Ogni tanto, nel mondo delle moto, ci comportiamo come se esistesse una risposta definitiva.
La migliore maxi-enduro.
La migliore moto per viaggiare.
La migliore per iniziare, per andare al lavoro, per fare sterrato, per portare il passeggero, per fare il passo di montagna, per andare al bar senza sembrare uno che è andato al bar apposta.
Poi arriva la realtà, che come al solito è meno elegante ma più utile: la moto perfetta non esiste.

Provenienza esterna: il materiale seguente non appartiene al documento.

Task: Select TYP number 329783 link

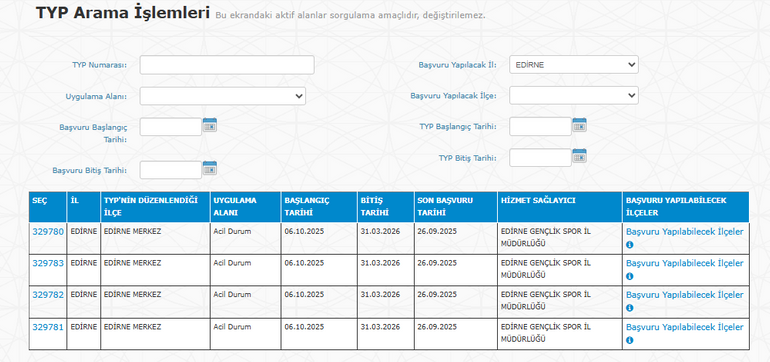Action: (48, 263)
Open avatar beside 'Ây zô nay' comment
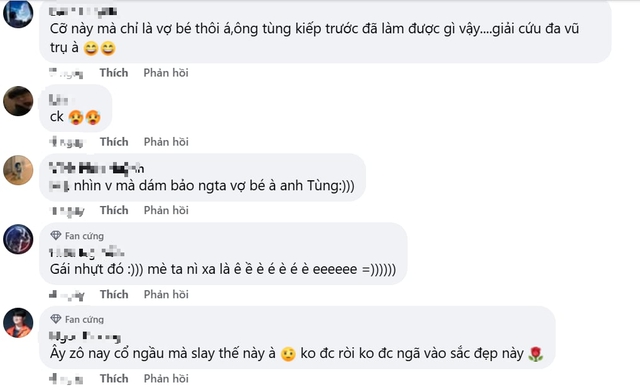This screenshot has width=640, height=390. (18, 323)
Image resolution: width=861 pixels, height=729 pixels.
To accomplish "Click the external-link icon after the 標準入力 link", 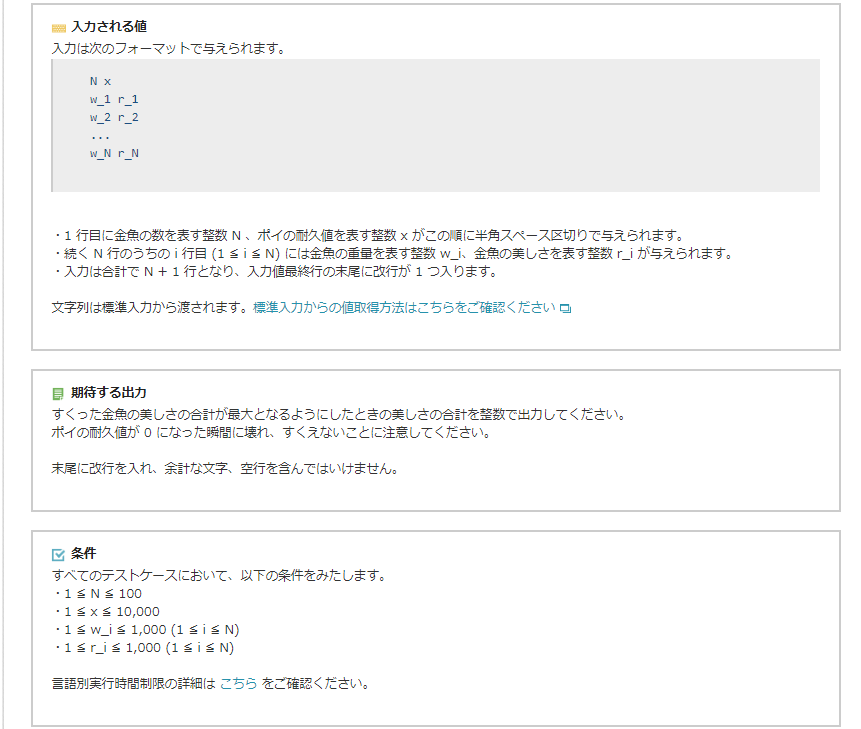I will [x=565, y=309].
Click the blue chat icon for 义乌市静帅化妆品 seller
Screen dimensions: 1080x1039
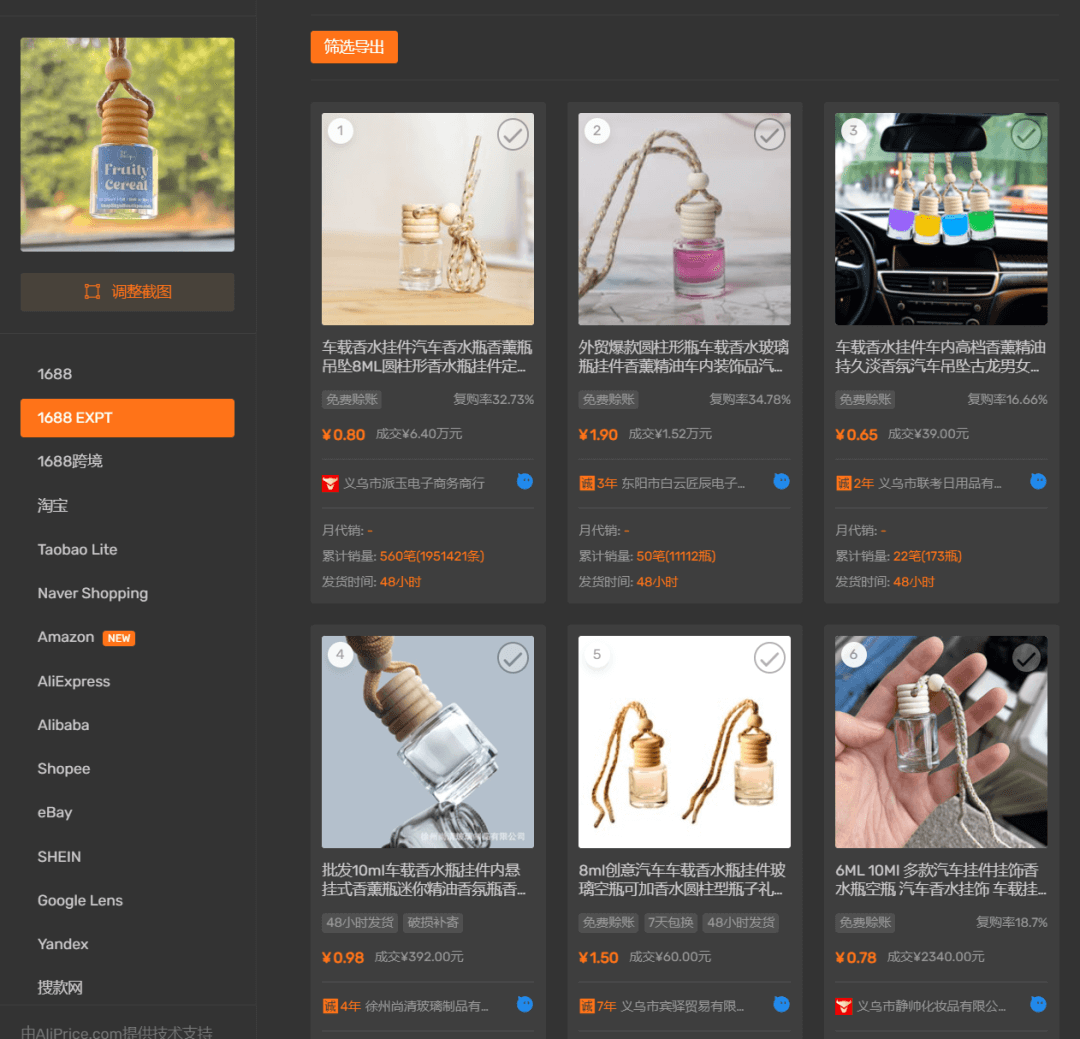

Esiste però una moto giusta per te. Per il tuo modo di guidare, per il tuo fisico, per il tuo budget, per le strade che fai davvero e per il tipo di motociclista che sei oggi. Non quello che immagini di diventare guardando video di gente molto più brava, molto più allenata e probabilmente anche molto meno affezionata al divano.
Il problema delle classifiche
Le comparative sono utili. Io stesso le guardo, le leggo e ogni tanto mi faccio anche prendere dal vortice del “questa ha due cavalli in più, questa pesa tre chili in meno, questa ha una modalità che probabilmente non userò mai ma adesso mi sembra indispensabile”.
Il punto è che una classifica può dirti quale moto va meglio in un certo test.
Non può dirti automaticamente quale moto va meglio nella tua vita.
Una moto può vincere tutte le prove, avere elettronica raffinata, sospensioni meravigliose e un motore da applausi. Ma se poi ti mette ansia ogni volta che devi fare manovra in garage, forse non è la moto giusta per te.
E non c’è niente di male.
Scegliere una moto non è un esame di maturità motociclistica. Non devi dimostrare di saper gestire quella più alta, più potente o più costosa. Devi trovare quella che ti fa venire voglia di usarla.
La moto giusta è quella che usi davvero
Secondo me questo è il primo criterio.
Una moto bellissima che resta ferma perché è troppo scomoda, troppo impegnativa o troppo preziosa per essere usata con serenità diventa un soprammobile con l’assicurazione.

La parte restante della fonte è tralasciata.